What is expected ->
Rewrite the items from the line with "at (136, 166)." to the line with "Looking at the image, I should click on (512, 748)." as a Markdown table with the columns Row and Line, one line per row and blank lines omitted. Leave out all other items.

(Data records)
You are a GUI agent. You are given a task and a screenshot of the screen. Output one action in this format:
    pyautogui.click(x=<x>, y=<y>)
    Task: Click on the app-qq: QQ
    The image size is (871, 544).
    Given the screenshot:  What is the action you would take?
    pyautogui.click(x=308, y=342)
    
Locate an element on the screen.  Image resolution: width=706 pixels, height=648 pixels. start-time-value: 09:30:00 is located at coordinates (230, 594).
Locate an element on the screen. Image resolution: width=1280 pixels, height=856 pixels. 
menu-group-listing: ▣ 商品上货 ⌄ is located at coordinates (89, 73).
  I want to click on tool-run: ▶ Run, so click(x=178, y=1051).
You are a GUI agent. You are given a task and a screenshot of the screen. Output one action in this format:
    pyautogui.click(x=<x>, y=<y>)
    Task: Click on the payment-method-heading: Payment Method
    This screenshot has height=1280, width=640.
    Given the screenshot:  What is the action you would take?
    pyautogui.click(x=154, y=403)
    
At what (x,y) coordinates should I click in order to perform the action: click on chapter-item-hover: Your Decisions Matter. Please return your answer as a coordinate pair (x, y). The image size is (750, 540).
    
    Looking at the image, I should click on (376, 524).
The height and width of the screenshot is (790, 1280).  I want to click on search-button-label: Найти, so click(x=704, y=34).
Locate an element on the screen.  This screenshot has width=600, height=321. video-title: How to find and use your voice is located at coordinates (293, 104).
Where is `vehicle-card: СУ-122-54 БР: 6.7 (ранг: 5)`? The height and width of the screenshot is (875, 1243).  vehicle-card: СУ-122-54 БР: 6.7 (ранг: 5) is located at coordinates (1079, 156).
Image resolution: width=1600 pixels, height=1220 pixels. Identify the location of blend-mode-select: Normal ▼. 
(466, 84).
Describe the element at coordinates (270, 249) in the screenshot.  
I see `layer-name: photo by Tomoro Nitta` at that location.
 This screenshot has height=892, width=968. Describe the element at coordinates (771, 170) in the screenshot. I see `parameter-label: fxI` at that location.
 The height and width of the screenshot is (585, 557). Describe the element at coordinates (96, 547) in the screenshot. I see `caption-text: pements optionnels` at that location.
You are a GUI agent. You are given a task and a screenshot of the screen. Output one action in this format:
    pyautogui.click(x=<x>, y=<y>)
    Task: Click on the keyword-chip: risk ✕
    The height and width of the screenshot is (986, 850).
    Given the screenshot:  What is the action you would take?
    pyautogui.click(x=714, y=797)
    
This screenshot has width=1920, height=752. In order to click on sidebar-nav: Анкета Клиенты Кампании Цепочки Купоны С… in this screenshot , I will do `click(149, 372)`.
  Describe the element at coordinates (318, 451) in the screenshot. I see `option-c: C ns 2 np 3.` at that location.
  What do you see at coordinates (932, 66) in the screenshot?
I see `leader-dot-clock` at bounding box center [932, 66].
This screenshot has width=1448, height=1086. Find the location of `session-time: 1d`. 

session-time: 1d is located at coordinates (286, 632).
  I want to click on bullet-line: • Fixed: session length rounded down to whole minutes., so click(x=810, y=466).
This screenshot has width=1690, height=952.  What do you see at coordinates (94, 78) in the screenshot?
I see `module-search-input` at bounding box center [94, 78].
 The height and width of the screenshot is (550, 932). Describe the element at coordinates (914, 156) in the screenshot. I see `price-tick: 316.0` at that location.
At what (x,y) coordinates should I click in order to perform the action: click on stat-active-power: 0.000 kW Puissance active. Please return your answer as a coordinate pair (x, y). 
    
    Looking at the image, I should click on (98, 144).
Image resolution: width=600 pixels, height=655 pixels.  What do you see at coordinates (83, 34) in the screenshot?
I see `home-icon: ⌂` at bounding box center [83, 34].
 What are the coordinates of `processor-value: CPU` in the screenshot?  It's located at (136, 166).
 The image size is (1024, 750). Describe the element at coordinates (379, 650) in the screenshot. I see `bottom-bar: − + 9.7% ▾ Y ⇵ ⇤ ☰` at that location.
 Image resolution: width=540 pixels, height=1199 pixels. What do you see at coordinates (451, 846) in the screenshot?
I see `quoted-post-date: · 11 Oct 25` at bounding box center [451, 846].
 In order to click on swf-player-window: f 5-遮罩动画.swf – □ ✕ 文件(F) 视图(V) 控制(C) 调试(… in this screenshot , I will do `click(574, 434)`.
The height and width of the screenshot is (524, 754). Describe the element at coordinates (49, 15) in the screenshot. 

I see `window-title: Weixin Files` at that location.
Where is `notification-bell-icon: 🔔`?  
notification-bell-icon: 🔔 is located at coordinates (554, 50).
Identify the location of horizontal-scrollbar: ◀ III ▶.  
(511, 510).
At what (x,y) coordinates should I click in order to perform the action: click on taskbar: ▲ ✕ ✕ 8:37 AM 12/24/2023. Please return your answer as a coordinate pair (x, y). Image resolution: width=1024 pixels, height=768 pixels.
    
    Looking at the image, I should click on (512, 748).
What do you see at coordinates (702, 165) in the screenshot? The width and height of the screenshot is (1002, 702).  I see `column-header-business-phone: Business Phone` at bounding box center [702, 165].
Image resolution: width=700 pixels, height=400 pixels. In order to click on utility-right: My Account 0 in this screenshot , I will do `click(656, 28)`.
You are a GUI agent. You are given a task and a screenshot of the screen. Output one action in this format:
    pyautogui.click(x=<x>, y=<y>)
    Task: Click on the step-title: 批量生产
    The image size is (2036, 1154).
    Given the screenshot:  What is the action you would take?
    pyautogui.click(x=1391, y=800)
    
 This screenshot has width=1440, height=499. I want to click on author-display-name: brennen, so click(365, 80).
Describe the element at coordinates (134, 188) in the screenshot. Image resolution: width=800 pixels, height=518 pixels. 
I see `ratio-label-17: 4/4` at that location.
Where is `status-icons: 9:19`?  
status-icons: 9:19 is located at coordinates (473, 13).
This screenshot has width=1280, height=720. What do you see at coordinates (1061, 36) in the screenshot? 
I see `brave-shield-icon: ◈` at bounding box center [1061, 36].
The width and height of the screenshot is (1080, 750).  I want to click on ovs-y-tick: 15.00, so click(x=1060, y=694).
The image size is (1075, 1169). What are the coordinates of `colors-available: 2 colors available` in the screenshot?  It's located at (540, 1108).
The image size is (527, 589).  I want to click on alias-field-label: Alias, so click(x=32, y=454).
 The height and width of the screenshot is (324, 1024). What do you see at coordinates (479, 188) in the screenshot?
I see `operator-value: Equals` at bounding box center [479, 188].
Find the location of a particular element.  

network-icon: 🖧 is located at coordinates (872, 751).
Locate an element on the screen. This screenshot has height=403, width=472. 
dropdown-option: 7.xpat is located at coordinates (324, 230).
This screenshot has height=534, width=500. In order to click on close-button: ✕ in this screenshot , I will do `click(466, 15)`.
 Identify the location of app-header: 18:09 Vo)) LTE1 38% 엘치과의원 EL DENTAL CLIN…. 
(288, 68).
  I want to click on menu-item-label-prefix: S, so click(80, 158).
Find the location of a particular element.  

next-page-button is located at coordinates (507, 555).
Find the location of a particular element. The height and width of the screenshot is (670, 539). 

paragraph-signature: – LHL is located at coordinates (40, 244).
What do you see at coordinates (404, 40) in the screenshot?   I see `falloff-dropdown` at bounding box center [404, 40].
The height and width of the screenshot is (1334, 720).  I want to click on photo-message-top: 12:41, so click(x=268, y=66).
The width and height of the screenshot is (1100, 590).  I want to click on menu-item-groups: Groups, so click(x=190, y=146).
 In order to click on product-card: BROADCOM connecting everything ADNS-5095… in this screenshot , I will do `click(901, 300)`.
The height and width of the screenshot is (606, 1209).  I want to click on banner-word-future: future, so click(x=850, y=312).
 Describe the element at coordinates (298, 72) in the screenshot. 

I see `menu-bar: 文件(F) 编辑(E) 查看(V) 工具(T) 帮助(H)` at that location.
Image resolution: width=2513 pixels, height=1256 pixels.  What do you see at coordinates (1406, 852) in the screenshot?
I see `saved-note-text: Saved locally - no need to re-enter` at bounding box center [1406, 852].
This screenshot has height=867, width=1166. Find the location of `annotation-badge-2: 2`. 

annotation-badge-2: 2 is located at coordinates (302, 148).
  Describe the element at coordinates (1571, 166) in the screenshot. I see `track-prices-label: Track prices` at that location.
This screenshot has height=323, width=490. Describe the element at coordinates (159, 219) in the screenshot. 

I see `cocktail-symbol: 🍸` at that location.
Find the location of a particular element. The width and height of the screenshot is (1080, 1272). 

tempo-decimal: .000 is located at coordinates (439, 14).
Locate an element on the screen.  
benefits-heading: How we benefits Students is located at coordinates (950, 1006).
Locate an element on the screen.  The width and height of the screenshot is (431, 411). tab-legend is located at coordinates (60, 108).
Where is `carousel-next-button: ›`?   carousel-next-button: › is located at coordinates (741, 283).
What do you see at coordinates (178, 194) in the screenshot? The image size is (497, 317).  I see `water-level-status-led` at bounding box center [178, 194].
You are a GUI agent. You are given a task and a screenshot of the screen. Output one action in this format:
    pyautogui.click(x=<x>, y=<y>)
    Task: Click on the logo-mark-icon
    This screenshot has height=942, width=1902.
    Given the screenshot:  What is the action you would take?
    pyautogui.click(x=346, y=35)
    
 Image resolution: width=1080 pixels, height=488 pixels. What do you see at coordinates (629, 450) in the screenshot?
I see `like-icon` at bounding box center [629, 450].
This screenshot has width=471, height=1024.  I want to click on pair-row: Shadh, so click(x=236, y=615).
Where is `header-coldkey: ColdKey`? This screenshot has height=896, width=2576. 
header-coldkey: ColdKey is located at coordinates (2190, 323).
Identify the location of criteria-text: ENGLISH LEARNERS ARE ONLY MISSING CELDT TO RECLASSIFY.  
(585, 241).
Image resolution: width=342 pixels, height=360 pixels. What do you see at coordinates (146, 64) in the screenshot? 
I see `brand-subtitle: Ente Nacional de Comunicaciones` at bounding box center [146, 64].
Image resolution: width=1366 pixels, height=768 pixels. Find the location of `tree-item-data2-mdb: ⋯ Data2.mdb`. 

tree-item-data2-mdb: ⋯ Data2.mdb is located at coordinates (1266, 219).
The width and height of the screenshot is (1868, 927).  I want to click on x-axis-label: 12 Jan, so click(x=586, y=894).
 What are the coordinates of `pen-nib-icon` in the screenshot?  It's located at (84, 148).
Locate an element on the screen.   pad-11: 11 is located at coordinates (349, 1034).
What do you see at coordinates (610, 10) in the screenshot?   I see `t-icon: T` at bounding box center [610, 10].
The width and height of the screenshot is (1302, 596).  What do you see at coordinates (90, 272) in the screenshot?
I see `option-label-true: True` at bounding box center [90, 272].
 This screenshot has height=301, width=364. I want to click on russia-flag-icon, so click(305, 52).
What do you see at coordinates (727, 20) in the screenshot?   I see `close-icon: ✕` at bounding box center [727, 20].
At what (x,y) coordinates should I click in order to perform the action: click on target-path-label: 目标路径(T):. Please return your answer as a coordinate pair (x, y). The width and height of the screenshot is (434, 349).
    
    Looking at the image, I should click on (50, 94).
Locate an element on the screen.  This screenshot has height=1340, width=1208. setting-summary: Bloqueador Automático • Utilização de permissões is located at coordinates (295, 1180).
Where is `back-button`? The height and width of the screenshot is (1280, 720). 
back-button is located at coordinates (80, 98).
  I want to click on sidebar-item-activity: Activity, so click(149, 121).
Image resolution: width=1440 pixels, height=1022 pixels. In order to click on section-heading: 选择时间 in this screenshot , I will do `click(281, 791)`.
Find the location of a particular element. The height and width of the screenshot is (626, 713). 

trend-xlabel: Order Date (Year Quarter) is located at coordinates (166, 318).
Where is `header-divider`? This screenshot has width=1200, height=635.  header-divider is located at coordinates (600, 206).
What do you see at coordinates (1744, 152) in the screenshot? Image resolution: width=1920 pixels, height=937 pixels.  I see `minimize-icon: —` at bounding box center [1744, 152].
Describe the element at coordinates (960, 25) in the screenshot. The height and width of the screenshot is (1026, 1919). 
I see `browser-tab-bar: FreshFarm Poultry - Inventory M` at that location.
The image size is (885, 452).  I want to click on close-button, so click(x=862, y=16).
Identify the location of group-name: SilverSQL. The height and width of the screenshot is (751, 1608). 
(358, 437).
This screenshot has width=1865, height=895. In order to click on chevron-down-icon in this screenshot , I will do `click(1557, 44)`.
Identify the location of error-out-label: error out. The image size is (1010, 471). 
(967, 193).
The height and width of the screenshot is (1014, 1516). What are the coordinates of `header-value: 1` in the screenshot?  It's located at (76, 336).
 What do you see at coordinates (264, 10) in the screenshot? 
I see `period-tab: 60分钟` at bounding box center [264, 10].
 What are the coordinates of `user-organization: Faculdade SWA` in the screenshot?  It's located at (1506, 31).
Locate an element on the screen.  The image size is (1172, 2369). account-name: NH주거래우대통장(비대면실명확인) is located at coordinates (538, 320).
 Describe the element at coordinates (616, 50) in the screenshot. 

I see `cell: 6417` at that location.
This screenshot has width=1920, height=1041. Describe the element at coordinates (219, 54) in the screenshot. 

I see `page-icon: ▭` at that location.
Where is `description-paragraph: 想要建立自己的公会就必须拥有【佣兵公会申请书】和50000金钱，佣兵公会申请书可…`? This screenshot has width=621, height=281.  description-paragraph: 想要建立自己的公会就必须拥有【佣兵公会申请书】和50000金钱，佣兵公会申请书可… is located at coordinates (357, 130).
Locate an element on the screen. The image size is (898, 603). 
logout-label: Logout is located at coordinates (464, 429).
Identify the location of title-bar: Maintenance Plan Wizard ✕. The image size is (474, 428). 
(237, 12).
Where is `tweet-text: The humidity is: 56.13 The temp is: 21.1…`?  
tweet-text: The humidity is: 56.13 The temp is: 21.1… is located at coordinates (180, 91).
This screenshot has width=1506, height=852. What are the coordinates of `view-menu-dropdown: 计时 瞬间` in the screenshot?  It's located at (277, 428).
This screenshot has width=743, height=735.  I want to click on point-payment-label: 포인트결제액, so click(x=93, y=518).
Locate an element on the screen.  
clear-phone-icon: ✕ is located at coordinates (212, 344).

Result below ->
| Row | Line |
|---|---|
| 1 |  What are the coordinates of `processor-value: CPU` in the screenshot?  It's located at (136, 166). |
| 2 |  The image size is (1024, 750). Describe the element at coordinates (379, 650) in the screenshot. I see `bottom-bar: − + 9.7% ▾ Y ⇵ ⇤ ☰` at that location. |
| 3 |  Image resolution: width=540 pixels, height=1199 pixels. What do you see at coordinates (451, 846) in the screenshot? |
| 4 | I see `quoted-post-date: · 11 Oct 25` at bounding box center [451, 846]. |
| 5 |  In order to click on swf-player-window: f 5-遮罩动画.swf – □ ✕ 文件(F) 视图(V) 控制(C) 调试(… in this screenshot , I will do `click(574, 434)`. |
| 6 | The height and width of the screenshot is (524, 754). Describe the element at coordinates (49, 15) in the screenshot.  |
| 7 | I see `window-title: Weixin Files` at that location. |
| 8 | Where is `notification-bell-icon: 🔔`?   |
| 9 | notification-bell-icon: 🔔 is located at coordinates (554, 50). |
| 10 | Identify the location of horizontal-scrollbar: ◀ III ▶.   |
| 11 | (511, 510). |
| 12 | At what (x,y) coordinates should I click in order to perform the action: click on taskbar: ▲ ✕ ✕ 8:37 AM 12/24/2023. Please return your answer as a coordinate pair (x, y). Image resolution: width=1024 pixels, height=768 pixels. |
| 13 |     Looking at the image, I should click on (512, 748). |